让分类器“唱”起来：解析分类器中的语义不变量

摘要

所有分类器（包括最先进的视觉模型）都具有不变性特征，这些特征部分源于其线性映射的几何结构。这些存在于分类器零空间中的不变性会诱导出映射到相同输出的等效输入集合。由于现有方法难以提供人类可解读的信息，这些不变性的语义内容始终模糊不清。为弥补这一空白，我们提出零空间几何语义解释方法（SING），该方法能构建相对于网络的等效图像，并为可用变化赋予语义解释。我们通过将网络特征映射到多模态视觉语言模型，从而获得自然语言描述和诱导语义转换的可视化示例。SING既可应用于单张图像以揭示局部不变性，也可应用于图像集，从而在类别和模型层面实现广泛的统计分析。例如，我们的方法表明ResNet50会将相关语义属性泄露至零空间，而基于自监督DINO预训练的视觉Transformer模型DinoViT，在保持不变空间中类别语义方面表现更优。

English

All classifiers, including state-of-the-art vision models, possess invariants, partially rooted in the geometry of their linear mappings. These invariants, which reside in the null-space of the classifier, induce equivalent sets of inputs that map to identical outputs.
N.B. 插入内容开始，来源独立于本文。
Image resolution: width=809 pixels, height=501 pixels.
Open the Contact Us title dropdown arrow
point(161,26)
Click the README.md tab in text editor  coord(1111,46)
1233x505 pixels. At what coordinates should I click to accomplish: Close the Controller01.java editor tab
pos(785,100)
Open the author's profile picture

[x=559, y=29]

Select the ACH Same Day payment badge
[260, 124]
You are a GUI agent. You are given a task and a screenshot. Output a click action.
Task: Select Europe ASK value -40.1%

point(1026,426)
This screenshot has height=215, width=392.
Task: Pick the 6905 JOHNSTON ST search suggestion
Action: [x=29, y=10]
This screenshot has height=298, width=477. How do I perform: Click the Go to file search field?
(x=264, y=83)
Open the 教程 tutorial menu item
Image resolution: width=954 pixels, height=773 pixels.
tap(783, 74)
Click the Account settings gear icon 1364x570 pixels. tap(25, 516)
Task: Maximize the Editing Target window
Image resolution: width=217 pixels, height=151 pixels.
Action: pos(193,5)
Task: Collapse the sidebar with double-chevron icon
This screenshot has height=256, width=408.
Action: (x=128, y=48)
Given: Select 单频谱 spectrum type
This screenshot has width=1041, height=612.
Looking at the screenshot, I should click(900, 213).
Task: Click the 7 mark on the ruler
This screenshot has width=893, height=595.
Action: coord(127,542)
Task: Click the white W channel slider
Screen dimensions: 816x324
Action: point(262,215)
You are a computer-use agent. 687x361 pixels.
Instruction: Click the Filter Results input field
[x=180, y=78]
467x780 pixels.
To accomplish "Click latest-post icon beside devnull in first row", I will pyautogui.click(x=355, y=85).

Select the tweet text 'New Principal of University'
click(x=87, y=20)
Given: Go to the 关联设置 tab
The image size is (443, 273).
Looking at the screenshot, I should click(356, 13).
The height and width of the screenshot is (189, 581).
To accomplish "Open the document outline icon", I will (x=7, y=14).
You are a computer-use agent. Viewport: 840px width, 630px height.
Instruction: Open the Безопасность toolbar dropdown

The semantic content of these invariants remains vague, as existing approaches struggle to provide human-interpretable information. To address this gap, we present Semantic Interpretation of the Null-space Geometry (SING), a method that constructs equivalent images, with respect to the network, and assigns semantic interpretations to the available variations. We use a mapping from network features to multi-modal vision language models. This allows us to obtain natural language descriptions and visual examples of the induced semantic shifts. SING can be applied to a single image, uncovering local invariants, or to sets of images, allowing a breadth of statistical analysis at the class and model levels. For example, our method reveals that ResNet50 leaks relevant semantic attributes to the null space, whereas DinoViT, a ViT pretrained with self-supervised DINO, is superior in maintaining class semantics across the invariant space.